• A terre.

    Le ciel s’assombrissait à mesure que j’approchais du manoir. C’est ici que devait avoir lieu la réunion qui déciderait de mon avenir au sein de l’entreprise de mon père. Cette réunion était vitale pour mon entrée dans la haute société. Il avait été décidé à ma naissance que, seul garçon de la famille, j’en serais l’unique héritier. Mon père avait placé tous ses espoirs en moi, il ne fallait pas le décevoir.

    Je remarquais à travers la fenêtre de la voiture les marchands et les étals, les vieilles maisons et la poussière. Pour se rendre au manoir, il fallait traverser les quartiers pauvres de la ville.
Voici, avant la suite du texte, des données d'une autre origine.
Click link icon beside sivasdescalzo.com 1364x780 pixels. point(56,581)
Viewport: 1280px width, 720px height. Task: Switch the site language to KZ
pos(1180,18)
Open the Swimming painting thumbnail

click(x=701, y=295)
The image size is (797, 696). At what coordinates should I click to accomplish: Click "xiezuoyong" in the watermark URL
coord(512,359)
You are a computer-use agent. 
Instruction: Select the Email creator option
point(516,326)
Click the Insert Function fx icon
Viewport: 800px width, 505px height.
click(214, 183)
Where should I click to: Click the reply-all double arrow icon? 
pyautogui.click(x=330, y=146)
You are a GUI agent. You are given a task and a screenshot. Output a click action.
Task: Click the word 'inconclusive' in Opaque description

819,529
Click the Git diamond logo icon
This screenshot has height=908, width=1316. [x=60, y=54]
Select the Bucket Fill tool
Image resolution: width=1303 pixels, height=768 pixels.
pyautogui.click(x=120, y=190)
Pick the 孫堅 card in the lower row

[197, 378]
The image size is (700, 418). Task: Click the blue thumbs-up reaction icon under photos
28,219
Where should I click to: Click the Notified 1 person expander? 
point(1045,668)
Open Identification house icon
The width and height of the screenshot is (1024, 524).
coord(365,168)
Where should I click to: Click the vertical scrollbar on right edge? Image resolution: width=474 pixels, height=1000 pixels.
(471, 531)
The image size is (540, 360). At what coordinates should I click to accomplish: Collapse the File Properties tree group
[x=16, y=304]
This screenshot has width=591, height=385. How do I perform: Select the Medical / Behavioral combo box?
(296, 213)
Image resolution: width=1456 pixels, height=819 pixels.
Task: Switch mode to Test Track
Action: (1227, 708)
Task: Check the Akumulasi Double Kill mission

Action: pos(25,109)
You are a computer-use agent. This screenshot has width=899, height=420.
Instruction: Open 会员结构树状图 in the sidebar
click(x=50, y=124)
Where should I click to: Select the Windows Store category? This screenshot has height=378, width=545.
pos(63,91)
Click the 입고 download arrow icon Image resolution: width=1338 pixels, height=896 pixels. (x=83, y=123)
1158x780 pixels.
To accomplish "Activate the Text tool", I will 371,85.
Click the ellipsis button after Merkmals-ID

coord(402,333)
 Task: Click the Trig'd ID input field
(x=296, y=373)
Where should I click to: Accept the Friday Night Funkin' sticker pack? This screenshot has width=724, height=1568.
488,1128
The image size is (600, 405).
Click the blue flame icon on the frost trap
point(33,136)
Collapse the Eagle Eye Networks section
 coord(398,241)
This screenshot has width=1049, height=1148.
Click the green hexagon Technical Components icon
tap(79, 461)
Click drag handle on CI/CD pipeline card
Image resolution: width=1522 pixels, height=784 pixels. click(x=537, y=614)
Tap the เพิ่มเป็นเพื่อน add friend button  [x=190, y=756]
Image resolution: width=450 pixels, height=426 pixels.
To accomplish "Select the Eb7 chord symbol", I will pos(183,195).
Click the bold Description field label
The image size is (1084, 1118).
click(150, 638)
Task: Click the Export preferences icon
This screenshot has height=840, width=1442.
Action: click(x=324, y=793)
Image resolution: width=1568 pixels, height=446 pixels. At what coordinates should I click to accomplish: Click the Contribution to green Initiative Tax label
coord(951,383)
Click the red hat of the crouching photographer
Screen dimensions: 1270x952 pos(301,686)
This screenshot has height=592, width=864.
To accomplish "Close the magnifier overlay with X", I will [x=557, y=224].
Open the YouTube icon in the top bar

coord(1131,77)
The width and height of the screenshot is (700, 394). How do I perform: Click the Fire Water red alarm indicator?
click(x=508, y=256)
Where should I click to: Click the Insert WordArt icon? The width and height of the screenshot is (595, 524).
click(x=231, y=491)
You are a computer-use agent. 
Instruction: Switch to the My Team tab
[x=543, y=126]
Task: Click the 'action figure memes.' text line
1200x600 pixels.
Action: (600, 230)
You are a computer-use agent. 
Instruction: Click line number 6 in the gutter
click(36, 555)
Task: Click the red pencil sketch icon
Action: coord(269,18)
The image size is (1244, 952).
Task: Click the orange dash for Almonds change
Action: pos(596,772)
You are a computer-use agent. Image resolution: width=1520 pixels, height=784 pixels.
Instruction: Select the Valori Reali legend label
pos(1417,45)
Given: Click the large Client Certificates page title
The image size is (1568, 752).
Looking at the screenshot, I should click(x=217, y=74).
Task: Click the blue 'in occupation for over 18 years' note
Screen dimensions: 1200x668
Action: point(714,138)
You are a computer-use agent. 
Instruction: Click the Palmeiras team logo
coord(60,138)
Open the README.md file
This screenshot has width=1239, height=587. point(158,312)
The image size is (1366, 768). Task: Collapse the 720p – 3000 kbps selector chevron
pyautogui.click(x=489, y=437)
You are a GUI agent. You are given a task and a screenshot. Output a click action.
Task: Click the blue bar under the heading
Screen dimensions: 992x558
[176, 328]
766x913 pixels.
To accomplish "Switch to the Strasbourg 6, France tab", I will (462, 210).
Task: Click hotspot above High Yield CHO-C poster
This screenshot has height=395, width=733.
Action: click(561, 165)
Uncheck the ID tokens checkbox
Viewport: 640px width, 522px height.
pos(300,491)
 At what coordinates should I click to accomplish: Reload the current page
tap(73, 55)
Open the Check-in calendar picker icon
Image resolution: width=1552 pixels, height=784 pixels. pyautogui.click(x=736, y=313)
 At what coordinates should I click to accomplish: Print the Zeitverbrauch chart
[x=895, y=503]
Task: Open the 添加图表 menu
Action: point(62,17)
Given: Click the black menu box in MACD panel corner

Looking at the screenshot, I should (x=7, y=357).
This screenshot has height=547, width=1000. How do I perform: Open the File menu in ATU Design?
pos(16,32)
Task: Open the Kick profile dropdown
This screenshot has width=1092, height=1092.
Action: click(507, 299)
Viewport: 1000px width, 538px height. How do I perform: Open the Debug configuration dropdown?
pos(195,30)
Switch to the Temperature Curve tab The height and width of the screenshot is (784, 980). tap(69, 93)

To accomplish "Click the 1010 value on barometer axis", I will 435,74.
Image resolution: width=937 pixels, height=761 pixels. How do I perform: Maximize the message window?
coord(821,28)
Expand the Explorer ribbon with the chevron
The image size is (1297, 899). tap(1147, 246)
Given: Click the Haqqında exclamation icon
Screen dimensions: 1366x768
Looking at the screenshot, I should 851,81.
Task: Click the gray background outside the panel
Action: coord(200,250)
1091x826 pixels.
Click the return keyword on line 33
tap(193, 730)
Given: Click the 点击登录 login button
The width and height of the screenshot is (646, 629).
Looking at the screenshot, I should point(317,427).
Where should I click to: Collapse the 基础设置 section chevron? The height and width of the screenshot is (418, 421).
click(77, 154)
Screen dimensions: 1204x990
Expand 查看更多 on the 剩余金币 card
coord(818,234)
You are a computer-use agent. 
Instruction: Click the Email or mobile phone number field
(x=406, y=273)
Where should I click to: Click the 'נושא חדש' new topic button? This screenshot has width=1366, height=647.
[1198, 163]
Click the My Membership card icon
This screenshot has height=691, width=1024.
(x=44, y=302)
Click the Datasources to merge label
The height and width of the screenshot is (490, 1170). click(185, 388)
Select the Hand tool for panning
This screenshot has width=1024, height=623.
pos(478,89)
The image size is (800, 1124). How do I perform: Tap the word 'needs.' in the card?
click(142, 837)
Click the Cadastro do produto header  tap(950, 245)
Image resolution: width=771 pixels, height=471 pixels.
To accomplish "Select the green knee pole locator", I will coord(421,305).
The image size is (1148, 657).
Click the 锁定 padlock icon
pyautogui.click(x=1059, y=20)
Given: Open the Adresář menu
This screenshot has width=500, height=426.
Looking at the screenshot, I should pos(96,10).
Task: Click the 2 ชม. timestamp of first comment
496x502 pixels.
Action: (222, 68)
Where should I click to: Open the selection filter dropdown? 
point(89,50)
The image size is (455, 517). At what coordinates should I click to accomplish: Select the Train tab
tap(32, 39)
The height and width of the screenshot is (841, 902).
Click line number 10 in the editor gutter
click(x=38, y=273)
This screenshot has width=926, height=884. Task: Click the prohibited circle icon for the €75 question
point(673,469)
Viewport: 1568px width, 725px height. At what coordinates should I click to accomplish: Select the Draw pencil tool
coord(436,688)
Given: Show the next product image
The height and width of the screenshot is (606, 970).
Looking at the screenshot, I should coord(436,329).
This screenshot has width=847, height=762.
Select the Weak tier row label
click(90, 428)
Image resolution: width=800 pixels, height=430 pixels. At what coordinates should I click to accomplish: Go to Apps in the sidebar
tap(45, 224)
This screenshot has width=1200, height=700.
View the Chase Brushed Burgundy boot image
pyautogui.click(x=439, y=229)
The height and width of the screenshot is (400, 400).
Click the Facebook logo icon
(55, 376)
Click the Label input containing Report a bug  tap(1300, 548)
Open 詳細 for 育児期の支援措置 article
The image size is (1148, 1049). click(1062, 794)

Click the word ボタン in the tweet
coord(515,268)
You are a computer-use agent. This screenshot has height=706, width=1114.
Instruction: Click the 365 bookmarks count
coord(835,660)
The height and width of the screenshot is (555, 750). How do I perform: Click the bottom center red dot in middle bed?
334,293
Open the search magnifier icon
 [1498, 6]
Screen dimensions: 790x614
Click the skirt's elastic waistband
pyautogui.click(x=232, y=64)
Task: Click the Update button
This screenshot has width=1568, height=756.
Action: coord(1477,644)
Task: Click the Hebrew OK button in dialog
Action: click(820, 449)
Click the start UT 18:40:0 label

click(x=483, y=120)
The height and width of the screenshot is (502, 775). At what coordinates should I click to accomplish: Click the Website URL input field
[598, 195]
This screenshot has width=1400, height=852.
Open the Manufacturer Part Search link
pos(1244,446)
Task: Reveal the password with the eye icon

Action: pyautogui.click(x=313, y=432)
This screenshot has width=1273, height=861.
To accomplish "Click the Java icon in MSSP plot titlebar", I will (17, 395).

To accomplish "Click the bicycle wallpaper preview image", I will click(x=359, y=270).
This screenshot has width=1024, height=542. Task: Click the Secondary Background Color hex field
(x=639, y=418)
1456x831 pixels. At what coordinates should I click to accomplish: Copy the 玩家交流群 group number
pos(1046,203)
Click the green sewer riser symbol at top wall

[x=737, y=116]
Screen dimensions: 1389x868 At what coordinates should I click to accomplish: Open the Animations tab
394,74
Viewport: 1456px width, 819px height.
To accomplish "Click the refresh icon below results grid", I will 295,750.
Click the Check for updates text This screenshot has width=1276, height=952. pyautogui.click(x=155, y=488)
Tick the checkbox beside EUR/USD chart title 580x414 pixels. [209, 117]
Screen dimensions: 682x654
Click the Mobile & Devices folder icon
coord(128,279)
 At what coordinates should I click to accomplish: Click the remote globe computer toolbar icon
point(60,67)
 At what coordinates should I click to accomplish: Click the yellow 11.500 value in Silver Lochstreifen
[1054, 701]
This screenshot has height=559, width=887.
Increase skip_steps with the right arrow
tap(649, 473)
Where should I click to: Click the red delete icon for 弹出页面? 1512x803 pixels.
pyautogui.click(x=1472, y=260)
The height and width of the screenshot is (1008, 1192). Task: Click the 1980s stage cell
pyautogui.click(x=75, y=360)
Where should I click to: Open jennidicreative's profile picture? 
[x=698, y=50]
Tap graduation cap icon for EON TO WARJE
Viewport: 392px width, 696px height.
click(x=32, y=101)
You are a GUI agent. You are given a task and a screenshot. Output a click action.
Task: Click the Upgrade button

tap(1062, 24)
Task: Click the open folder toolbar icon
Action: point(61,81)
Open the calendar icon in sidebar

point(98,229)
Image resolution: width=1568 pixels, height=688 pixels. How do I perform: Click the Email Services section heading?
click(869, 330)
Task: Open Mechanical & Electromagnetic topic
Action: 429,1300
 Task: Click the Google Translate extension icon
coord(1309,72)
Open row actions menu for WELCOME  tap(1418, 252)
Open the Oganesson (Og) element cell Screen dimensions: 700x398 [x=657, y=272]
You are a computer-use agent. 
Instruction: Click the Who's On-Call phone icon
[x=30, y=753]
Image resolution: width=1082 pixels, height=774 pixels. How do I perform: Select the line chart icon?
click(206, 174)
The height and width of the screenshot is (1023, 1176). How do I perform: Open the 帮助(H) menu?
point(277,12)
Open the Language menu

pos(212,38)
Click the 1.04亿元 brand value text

Ayant été élevé dans la haute bourgeoisie, j'ai nourri une haine et un dégoût profond envers ces petites gens qui ne connaîtront sans doute jamais le confort et le bonheur d'un âtre chaud en hiver. Mais tout cela ne me concernait pas même si quelque part j'enviais ces misérables personnes. Je me suis toujours servi du pouvoir de mon père pour me faire une place dans la société et je ne regrette rien. Mais quelque fois, j'aurais aimé naître dans ces bas-fonds et ne pouvoir compter que sur moi-même.

    Soudain, un choc me fit sortir de mes pensées. Je passai la tête par la fenêtre et vis une foule de gens se ruer sur la voiture. Je fis signe au cocher d'accélérer mais celui-ci avait déjà été tiré à terre et roué de coups. Il fallait que je sorte d'ici au plus vite. Je pris la bourse attachée à ma ceinture et la lançai dans la direction opposée. Tous les manifestants se ruèrent sur elle et je pus quitter le carrosse sans aucun souci.

    J'allais et venais dans des ruelles inconnues lorsque je passais dans une rue au nom familier. Mon père avait des contacts aussi bien dans la haute société que dans les quartiers pauvres. Dans cette ruelle, habitait un marchand d'opium qui fournissait à mon père des informations sur ces concurrents. J'aperçus l'enseigne et je m'engageai dans la ruelle sombre quand je fus heurté par une masse noire. Je reculai de quelques pas sous l'effet du choc. Je repris mes esprit au bout de quelques secondes et découvris que ce qui m'avait heurté était une jeune fille d'une vingtaine d'années tout au plus. Elle était au sol ; après cette bousculade, il était normal qu'une jeune femme aussi frêle se soit retrouvée à terre. Je la dévisageais.

    Elle portait une grande cape poussiéreuse par-dessus une robe qui lui arrivait au-dessus du genou. Cette tenue indécente et d'une telle pauvreté ne pouvait être associée qu'aux prostituées du quartier. Ces long cheveux roux ne pouvaient qu'apporter malheur et désolation. Père avait raison et dieu sait s’il avait raison surtout en disant que ces filles- là étaient les poupées du diable. J'allais la contourner quand elle m'agrippa la jambe. D'une voix faible et tremblante, elle me demanda de l'aide.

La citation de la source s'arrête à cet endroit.